My assessment so far:
large-v3: do NOT use. Wait for the next update.​
large-v2: use this one for general purpose.​
large-v1: use this one for cross talks and multiple speakers​

I'd wait untill the Whisper main branch is updated with necessary fixes. There are few fixes suggested to reduce V3's wild hallucination but still not ready for the prime time. Even the most robust fixes that have been suggested so far only make the results of V3 to be equal to V2 in quality. So no gain.

It's a pity that V3 has been such a big disappointment. OpenAI estimated that V3 would improve Japanese WER by 18%, but I guess they failed to measure that hallucination got worst by 200% :)

V3 requires very different settings than V2 does, so I think VAD should be updated or tweaked to account for the new settings. Something like the calibration being different (0.5 threshold of one model corresponding to 0.55 on the other) would lead to large differences in hallucinations.

I think it is useful to do a basic run that uses the whisper-ctranslate2 / faster-whisper defaults, mostly, and then doing a second run with a lower threshold, a reduced length penalty, and higher repetition penalty.
 
--repetition_penalty , at least in the ctranslate2 faster whisper, deals well with large-v3 hallucinations. Setting it high to something like 1.5 deals with most of the regular hallucinations where phantom lines are repeated over and over, but there will still be some hallucinations. I also turn down the length_penalty to 0.7, but that is less crucial.

I'm having good luck with setting the vad_threshold low (like 0.2 or 0.3), but using a high --patience or --best_of.

High patience (like, 15 or 20) seems to help with timings as well. Some of the Slave Color entries I did not spend a lot of time editing before get way better first drafts with large-v3, and the file size is smaller and fewer lines. It misses less but has a way better basic interpretation of what is being said in a lot of the series verbal torments.
 
Last edited:
has anyone compared the quality of subs produced by using google live captions(beta) with whisper .
 
guys im having this problem , anyone knows the reason?

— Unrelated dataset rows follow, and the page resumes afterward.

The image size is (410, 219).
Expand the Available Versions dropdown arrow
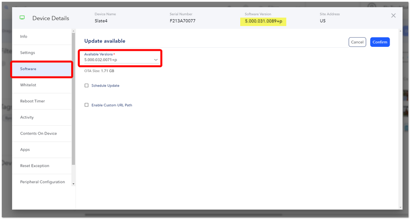click(x=156, y=60)
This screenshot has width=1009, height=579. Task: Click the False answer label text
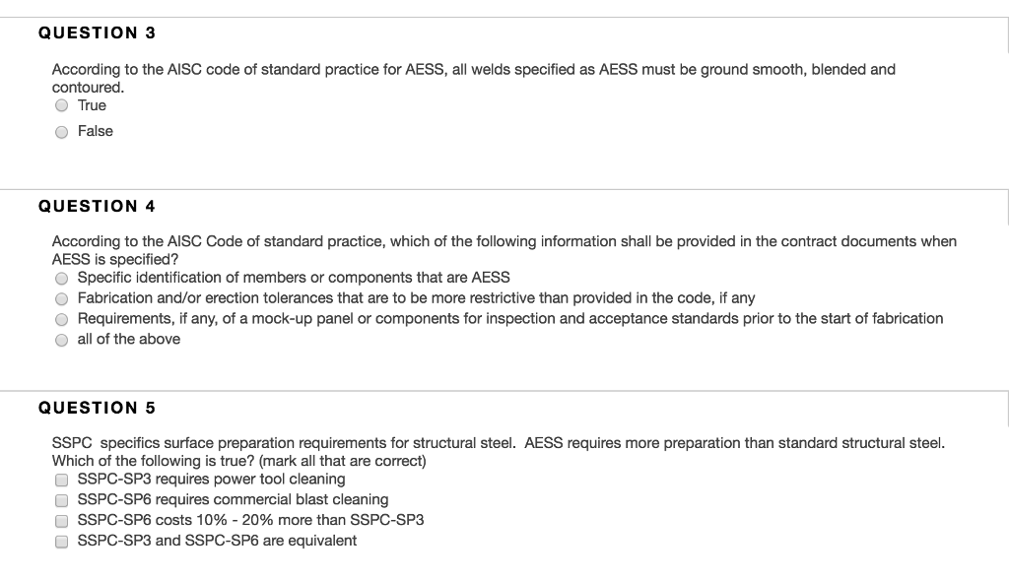point(95,131)

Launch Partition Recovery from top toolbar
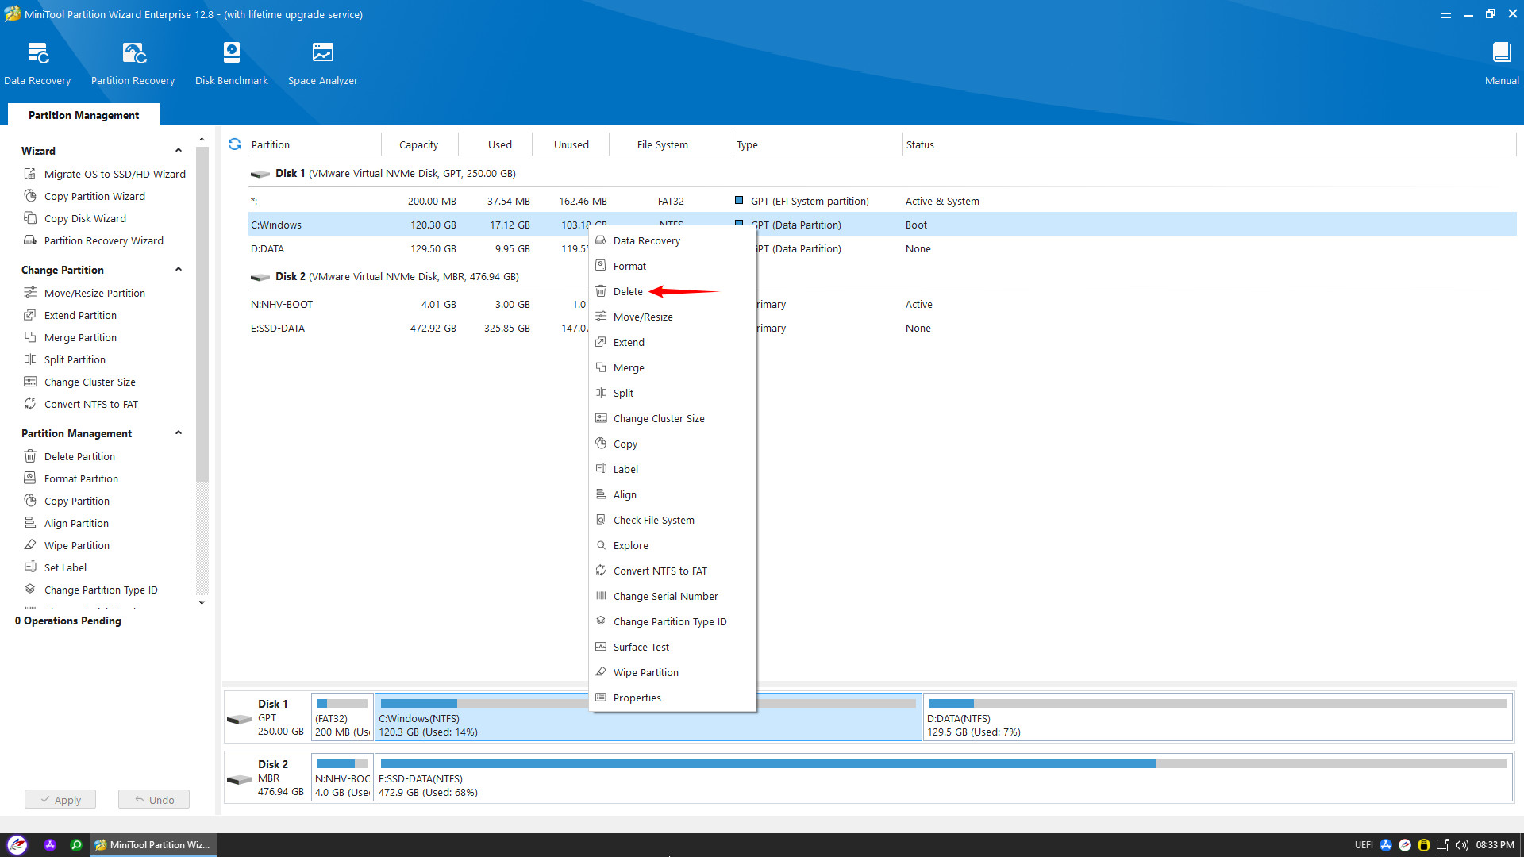coord(133,54)
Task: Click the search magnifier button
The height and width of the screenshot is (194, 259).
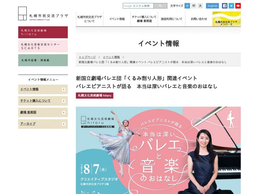Action: pyautogui.click(x=160, y=6)
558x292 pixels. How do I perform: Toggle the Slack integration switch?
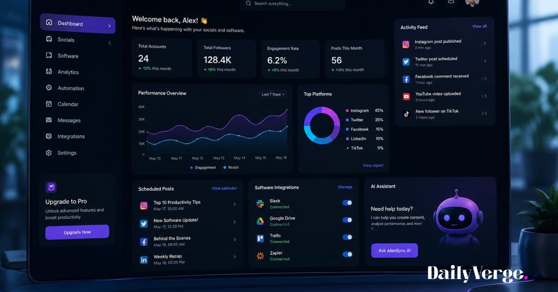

RuntimeError: CUDA failed with error CUDA driver version is insufficient for CUDA runtime version

and also im having another error while trying the connect gpu , is that related to membership ? I thought its free
Unable to connect to GPU backend
You cannot connect to the GPU at this time due to usage limits in Colab. Get information
For more GPU access, you can purchase a Colab processing unit with Pay As You Go.
 
I find that using Subtitle Edit you can do this much better with a GUI. No need for any fancy installation or python, etc. It has audio-to-text option where you can use different models and whisper engines.
 
I find that using Subtitle Edit you can do this much better with a GUI. No need for any fancy installation or python, etc. It has audio-to-text option where you can use different models and whisper engines.
i like Subtitle Edit but the quality of the subs is a problem for me. which model are you using?